* EXERCISE INSTRUCTIONS
Reproduce every line of the material as a numbered list, omitting any blank lines.

* Collection entries
====================
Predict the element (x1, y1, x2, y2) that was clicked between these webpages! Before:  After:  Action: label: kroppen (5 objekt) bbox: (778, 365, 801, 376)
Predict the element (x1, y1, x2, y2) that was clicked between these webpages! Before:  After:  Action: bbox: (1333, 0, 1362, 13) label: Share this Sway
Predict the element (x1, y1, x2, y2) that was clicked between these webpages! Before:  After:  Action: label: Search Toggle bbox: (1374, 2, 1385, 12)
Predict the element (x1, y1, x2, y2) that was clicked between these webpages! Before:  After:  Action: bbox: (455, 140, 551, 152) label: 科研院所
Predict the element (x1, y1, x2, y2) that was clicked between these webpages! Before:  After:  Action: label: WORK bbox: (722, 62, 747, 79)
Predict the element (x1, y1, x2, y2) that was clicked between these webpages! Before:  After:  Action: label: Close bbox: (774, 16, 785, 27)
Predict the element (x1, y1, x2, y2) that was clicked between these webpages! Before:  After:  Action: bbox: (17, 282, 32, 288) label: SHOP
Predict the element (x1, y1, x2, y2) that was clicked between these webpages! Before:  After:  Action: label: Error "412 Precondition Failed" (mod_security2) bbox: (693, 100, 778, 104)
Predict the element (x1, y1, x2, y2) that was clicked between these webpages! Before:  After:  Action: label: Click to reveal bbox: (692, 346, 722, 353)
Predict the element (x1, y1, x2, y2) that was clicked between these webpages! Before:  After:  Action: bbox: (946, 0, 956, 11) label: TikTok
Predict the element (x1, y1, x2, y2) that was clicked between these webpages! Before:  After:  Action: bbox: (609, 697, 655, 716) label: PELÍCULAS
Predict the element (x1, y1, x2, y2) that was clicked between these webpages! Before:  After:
====================
* SOLVED PROBLEM
1. Predict the element (x1, y1, x2, y2) that was clicked between these webpages! Before:  After:  Action: label: kroppen (5 objekt) bbox: (778, 365, 801, 376)
2. Predict the element (x1, y1, x2, y2) that was clicked between these webpages! Before:  After:  Action: bbox: (1333, 0, 1362, 13) label: Share this Sway
3. Predict the element (x1, y1, x2, y2) that was clicked between these webpages! Before:  After:  Action: label: Search Toggle bbox: (1374, 2, 1385, 12)
4. Predict the element (x1, y1, x2, y2) that was clicked between these webpages! Before:  After:  Action: bbox: (455, 140, 551, 152) label: 科研院所
5. Predict the element (x1, y1, x2, y2) that was clicked between these webpages! Before:  After:  Action: label: WORK bbox: (722, 62, 747, 79)
6. Predict the element (x1, y1, x2, y2) that was clicked between these webpages! Before:  After:  Action: label: Close bbox: (774, 16, 785, 27)
7. Predict the element (x1, y1, x2, y2) that was clicked between these webpages! Before:  After:  Action: bbox: (17, 282, 32, 288) label: SHOP
8. Predict the element (x1, y1, x2, y2) that was clicked between these webpages! Before:  After:  Action: label: Error "412 Precondition Failed" (mod_security2) bbox: (693, 100, 778, 104)
9. Predict the element (x1, y1, x2, y2) that was clicked between these webpages! Before:  After:  Action: label: Click to reveal bbox: (692, 346, 722, 353)
10. Predict the element (x1, y1, x2, y2) that was clicked between these webpages! Before:  After:  Action: bbox: (946, 0, 956, 11) label: TikTok
11. Predict the element (x1, y1, x2, y2) that was clicked between these webpages! Before:  After:  Action: bbox: (609, 697, 655, 716) label: PELÍCULAS
12. Predict the element (x1, y1, x2, y2) that was clicked between these webpages! Before:  After:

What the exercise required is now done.